Several times in the book Larson claims that member banks (i.e., commercial banks that are members of the Federal Reserve System) "obtain government securities for nothing." Because these securities pay interest, the banks have thus found a fool-proof method of earning enormous profits. As Larson notes, with typical understatement, "No wonder, then, that banks can construct vast towers that pierce the very sky."

Consider this oft-repeated claim for a moment. Even if you know absolutely nothing about banking, does it make sense? To "buy" anything for no cost implies that the "seller" is giving that thing away for nothing. Since the government initially sells securities—that is, borrows money—to finance deficits, what would be the value of selling securities to banks if the government received nothing in return for them? Would private sector nonbank owners of government securities trade these securities to banks in return for nothing? The answer is obvious.

But Larson is really claiming that, through some sort of bookkeeping manipulations, member banks somehow magically create the money to buy government securities whenever the need arises. This would presumably permit member banks to pay for the securities without really paying for them.

Yet this also is nonsense. If it were not, banks would presumably do nothing but "buy" millions of dollars of securities every day, for nothing, then sell them to nonbank buyers at their market price, repurchase them for nothing, sell them, etc. Potential bank profits would be limited only by the number of hours in the day, and ultimately almost everyone would switch into the banking business in order to clean up at everyone else's expense. The prospect is amusing, perhaps even a great plot for a humorous science fiction short story. But for it to be offered as an example of actual bank operations since the inception of the Federal Reserve System is not so amusing.

The book makes several other claims that are nearly as ill-conceived. We are informed, for example, that the Federal Reserve System "sets interest rates for the entire economy," has virtually complete control over these rates, etc. Of course, there is probably no economist who does not recognize that the Fed can influence interest rates through monetary policy and certain of its regulatory powers. But the claim that the Fed has next to complete control over interest rates is at best an enormously misleading oversimplification. It ignores almost all of the basic elements of interest rate determination: the supply and demand for funds by corporations, households, private financial institutions, all levels of government, and foreign investors; the duration of the loans; their riskiness; the international character of the financial markets; and so on.

In short, the book's economic analyses are almost bad enough to make the historical sections look scholarly by comparison.

Finally, the book contains a number of little tidbits, presented without supporting evidence, that will be invaluable for a game of trivia at the next dinner party you attend. (Don't expect to be invited back.) Did you know that "it was widely rumored that" FDR blew his head off with a shotgun in Warm Springs and that it was "a fitting end for a tyrant gone mad with egomania"? Or that the only reason LBJ won by a landslide in 1964 was that he was a crook who stole the election?
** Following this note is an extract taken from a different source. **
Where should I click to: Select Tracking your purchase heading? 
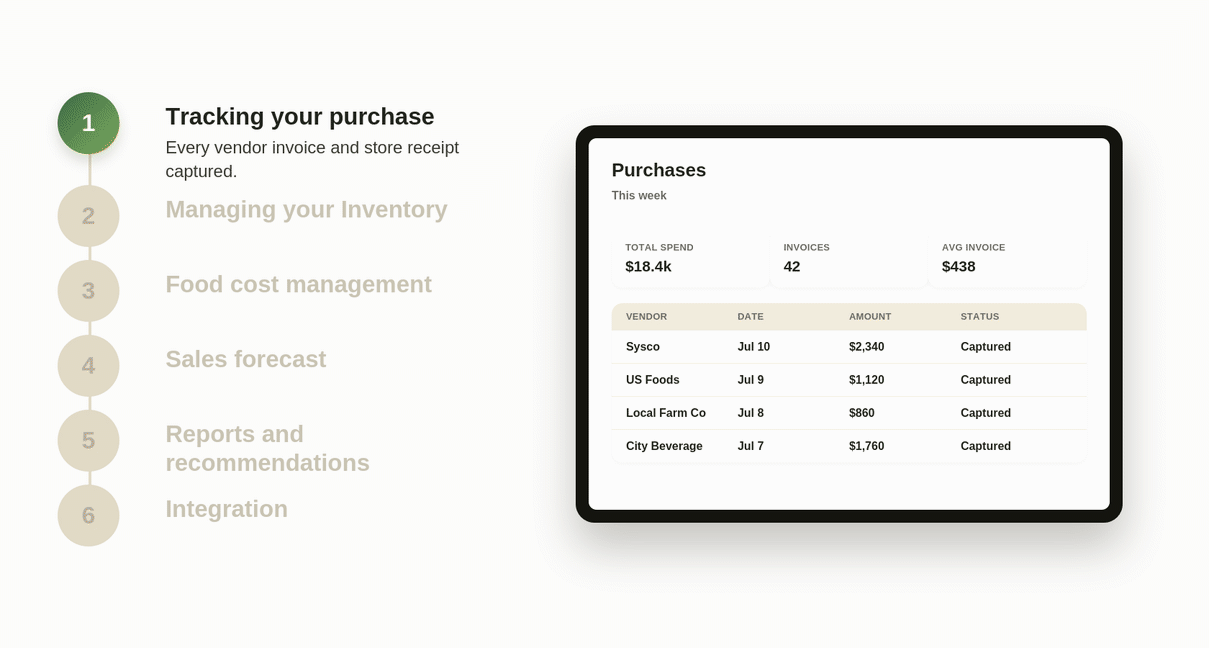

Or that the Fed must be awful because Paul Warburg helped to establish it, and "it has been stated on good authority" (never specified, of course) that Paul's brother helped Lenin cross Germany to Russia "in a sealed train in 1918"? (This is particularly noteworthy in that Lenin is known to have taken his famous train ride in 1917.)
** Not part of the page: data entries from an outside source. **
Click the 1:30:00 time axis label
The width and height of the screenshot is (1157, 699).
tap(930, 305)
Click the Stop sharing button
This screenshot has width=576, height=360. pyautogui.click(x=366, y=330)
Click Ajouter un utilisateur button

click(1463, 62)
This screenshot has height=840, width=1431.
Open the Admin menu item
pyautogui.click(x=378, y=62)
Suffice it to say that if someone were to read this book on the assumption that its scholarship and objectivity were representative of all gold-standard advocates, he would inevitably conclude that the pro-gold position (of which Larson fancies himself a spokesman) is pure hogwash.

Perhaps the publisher, Devin-Adair, is secretly controlled by those bloated international financiers?

David H. Rogers is an economist with B.F. Goodrich in Akron, Ohio.